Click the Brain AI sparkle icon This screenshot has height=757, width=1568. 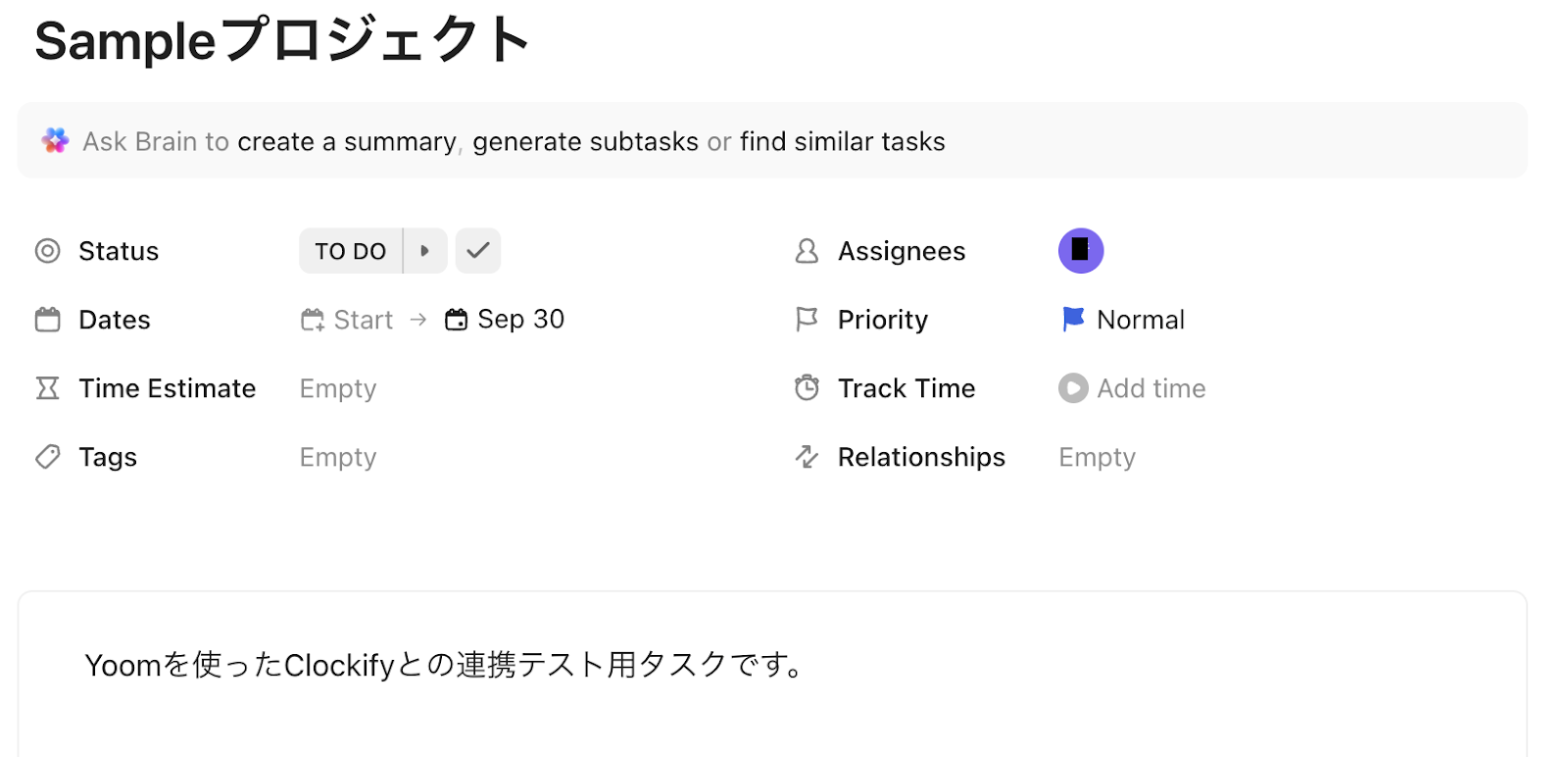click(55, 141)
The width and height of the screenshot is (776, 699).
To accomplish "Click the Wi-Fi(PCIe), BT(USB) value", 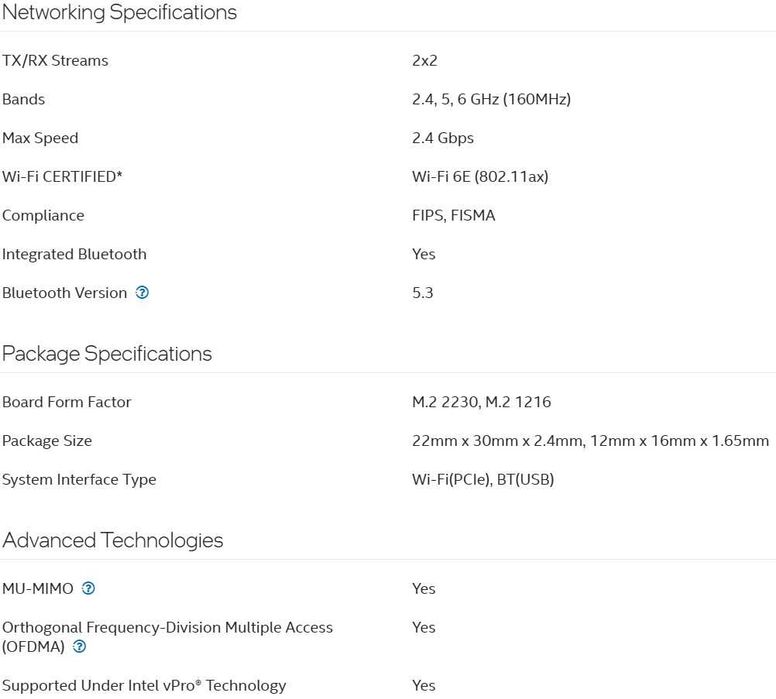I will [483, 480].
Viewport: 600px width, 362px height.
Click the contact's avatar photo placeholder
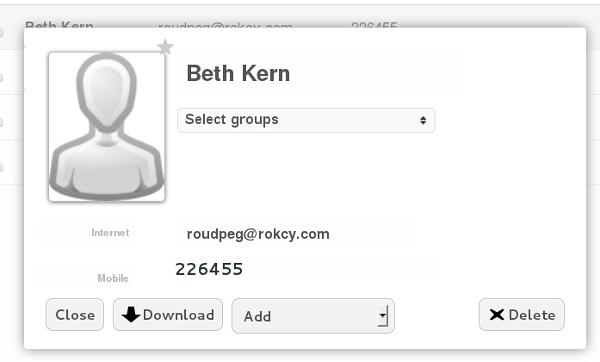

=-=-=

__Aim of the exercise__
Return, word for word, the lines from the one containing "Viewport: 600px width, 362px height." through the end of the records, both included, and leave out the pictures.

__Solution to this exercise__
Viewport: 600px width, 362px height.
Click the contact's avatar photo placeholder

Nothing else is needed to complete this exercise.